I was learning about my lack of earnestness, as my spiritual fantasies were bring tarnished. I was now facing my inner demons and escaping from the spiritual training. I slowly became aware of my idiosyncrasies. My mind shifted towards other spiritual ideologies and I started, as Gandhi would call it, “my experiments with Truth"
I experienced deep states of bliss for a few months but then I finally crashed. My conscience told me that it was because I followed methods that were not given to me by my teacher. It is extremely risky to walk this path without a guru as one will most likely be mislead or become corrupted. Prophets and Saints were also contacted by Angels and were extremely obedient and devoted, unlike pseudo spiritual we see nowadays who are looking for a legal drug that can give them a never ending orgasm.
Spirituality is like sitting naked on a frying pan and not complaining about it. This is the reason why very few spiritual aspirants make it on this journey, as it requires you to surrender to your guru. One is truly lucky if they find a true master. What is most important is to have faith. My teacher keeps emphasising on the word, “compliance", which makes me uneasy, as I am quite proud of being a non conformist. Trust me, it is not easy letting go of your identity.

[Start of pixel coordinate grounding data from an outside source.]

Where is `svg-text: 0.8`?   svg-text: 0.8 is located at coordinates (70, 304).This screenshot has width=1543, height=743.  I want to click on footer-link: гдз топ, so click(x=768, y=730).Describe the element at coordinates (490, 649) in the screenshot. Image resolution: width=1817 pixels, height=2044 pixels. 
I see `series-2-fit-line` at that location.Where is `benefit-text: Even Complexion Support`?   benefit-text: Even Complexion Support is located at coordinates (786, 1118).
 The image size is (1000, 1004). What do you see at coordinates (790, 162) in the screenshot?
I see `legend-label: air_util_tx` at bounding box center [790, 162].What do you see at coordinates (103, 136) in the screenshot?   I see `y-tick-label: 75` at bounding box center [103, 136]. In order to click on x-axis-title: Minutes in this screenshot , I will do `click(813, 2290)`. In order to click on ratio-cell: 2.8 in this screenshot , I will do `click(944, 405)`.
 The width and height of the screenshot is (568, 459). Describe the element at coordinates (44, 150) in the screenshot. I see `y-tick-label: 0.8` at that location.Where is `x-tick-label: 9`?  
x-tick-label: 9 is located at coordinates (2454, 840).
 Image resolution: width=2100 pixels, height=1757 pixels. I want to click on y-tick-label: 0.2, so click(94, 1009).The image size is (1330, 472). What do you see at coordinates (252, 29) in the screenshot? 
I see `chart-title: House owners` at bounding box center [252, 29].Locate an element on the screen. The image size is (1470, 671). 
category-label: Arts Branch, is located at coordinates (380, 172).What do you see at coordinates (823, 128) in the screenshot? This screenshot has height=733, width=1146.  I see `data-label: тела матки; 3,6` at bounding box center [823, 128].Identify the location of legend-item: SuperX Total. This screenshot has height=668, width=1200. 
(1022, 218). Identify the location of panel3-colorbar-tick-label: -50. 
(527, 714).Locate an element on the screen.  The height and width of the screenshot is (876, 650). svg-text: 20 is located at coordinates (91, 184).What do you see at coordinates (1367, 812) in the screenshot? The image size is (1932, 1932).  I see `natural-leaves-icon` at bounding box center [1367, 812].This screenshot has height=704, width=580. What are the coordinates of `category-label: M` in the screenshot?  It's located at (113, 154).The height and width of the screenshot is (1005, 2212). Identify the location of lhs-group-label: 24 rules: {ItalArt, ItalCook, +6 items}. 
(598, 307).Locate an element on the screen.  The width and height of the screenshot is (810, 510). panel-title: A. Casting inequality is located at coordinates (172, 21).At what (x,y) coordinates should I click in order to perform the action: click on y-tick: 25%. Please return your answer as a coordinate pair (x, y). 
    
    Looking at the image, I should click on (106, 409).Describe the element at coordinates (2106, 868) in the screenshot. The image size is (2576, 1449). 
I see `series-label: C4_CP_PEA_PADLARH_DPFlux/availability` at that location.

I know I am talking big and criticising people, acting snobbish, but I am also admitting that every day I am learning how I have not worked on my character, which is the foundation of any sufi tradition. You need to build an ark, so that you sail across the Ocean with Grace, when the storm approaches. If walking this path was as easy as talking about it, I would surely he enlightened by now.
I truly hope that I can recover from this block that I am going through and surrender to my Murshid, as he is the only person who can help me realise God.